Im Folgenden finden Sie eine praxisnahe Preisorientierung mit realen, gängigen Marken und Anbietern. Die genannten Beträge sind Kosten-Schätzungen für typische Set-Konfigurationen und können je nach Saison, Größe, Lieferumfang, Händler und Verfügbarkeit abweichen.
| Product/Service | Provider | Cost Estimation |
|---|---|---|
| Frame-Pool-Set (z. B. Intex Ultra XTR) | Intex (Vertrieb u. a. über Baumärkte/Onlinehandel) | ca. 500–1.800 EUR |
| Aufstellpool-Set (z. B. Bestway Power Steel) | Bestway (Vertrieb u. a. über Baumärkte/Onlinehandel) | ca. 300–1.200 EUR |
| Stahlwandpool-Set (Einsteiger bis Mittelklasse) | Steinbach (Fach- und Onlinehandel) | ca. 800–3.500 EUR |
| Stahlwandpool (versch. Serien) | GRE (Fach- und Onlinehandel) | ca. 900–4.000 EUR |
| Einbaupool als GFK-Fertigbecken (inkl. Basis-Komponenten) | RivieraPool (Fachpartner-Netzwerk) | ca. 20.000–60.000+ EUR |
| Einbaupool-Lösung (Planung/Einbau abhängig vom Projekt) | Desjoyaux (Fachpartner-Netzwerk) | ca. 25.000–70.000+ EUR |
Preise, rates, oder cost estimates, die in diesem Artikel genannt werden, basieren auf den neuesten verfügbaren Informationen, können sich jedoch im Laufe der Zeit ändern. Eine unabhängige Recherche wird empfohlen, bevor finanzielle Entscheidungen getroffen werden.

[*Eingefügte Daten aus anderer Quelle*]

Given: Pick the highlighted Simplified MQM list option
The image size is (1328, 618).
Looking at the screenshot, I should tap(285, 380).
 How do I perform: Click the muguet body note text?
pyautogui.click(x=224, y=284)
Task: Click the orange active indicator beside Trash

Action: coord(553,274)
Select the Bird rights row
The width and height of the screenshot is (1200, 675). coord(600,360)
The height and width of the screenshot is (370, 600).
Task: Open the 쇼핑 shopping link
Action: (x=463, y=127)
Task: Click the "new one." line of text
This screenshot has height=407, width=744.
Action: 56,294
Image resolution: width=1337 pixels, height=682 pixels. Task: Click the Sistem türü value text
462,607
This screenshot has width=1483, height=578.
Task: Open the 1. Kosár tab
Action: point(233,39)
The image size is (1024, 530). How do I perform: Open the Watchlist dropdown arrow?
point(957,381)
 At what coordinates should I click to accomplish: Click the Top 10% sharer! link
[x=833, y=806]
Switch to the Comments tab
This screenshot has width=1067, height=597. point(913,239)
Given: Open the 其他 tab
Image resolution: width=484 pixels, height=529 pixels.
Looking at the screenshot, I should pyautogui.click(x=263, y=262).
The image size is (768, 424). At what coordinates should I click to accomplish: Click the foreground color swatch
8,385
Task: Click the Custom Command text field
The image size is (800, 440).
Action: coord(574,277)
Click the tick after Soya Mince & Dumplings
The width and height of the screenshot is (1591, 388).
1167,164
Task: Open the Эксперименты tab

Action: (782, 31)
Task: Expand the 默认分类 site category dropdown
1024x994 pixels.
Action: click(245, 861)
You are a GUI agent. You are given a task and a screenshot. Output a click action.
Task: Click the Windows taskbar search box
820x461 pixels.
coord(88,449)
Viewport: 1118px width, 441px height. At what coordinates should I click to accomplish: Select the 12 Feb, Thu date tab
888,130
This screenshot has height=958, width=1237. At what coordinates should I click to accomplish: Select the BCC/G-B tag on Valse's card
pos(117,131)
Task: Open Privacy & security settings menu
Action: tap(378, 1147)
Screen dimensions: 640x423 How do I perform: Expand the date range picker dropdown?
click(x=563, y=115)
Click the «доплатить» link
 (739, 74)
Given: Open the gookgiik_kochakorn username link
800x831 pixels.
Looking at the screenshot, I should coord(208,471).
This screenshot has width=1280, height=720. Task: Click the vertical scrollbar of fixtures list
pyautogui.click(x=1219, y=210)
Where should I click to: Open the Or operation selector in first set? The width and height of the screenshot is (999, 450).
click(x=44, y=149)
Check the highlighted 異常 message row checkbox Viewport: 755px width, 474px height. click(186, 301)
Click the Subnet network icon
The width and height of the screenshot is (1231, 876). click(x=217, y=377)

Preise für die neuesten Gartenpools: So kalkulieren Sie realistisch
Wenn Sie die Preise für die neuesten Gartenpools auf dem Markt bewerten, lohnt eine einfache Gesamtkalkulation in drei Blöcken: Anschaffung, Installation und Betrieb. Bei Aufstellpools besteht die „Installation“ häufig aus Untergrundvorbereitung (Vlies, Platten, ggf. eine ebene Schicht aus Splitt). Bei teil- oder vollversenkten Stahlwandpools kommen häufig Aushub, Hinterfüllung und eine Bodenplatte hinzu. Bei Einbaupools sind Planung, Erdarbeiten, Technikraum, Leitungen und ggf. Genehmigungsfragen relevant.
Zu den laufenden Kosten zählen Strom für Pumpe und ggf. Wärmepumpe, Wasserpflege (z. B. pH-Regulierung, Desinfektion), Ersatzteile (Kartuschen, Dichtungen) sowie Wasserverluste durch Rückspülen und Verdunstung. Eine Abdeckung kann hier oft spürbar helfen, ebenso eine passend dimensionierte Filteranlage, die das Wasser stabil hält und den Pflegeaufwand reduziert. Wer Preise vergleicht, sollte deshalb Set-Inhalte genau prüfen: Ein günstiger Einstieg kann durch fehlende Technik oder schwache Filterung später teurer werden.
Unterm Strich hängt die „richtige“ Wahl weniger von einem einzelnen Trend ab als von Ihrem Nutzungsprofil: Wie viele Personen nutzen den Pool, wie lang ist die Saison geplant, und wie wichtig sind Optik, Lautstärke der Technik und Komfortfunktionen? Mit einem klaren Blick auf Gesamt- statt Einzelpreise lassen sich Gartenpools heute sehr zielgerichtet auswählen und langfristig betreiben, ohne böse Überraschungen im Budget.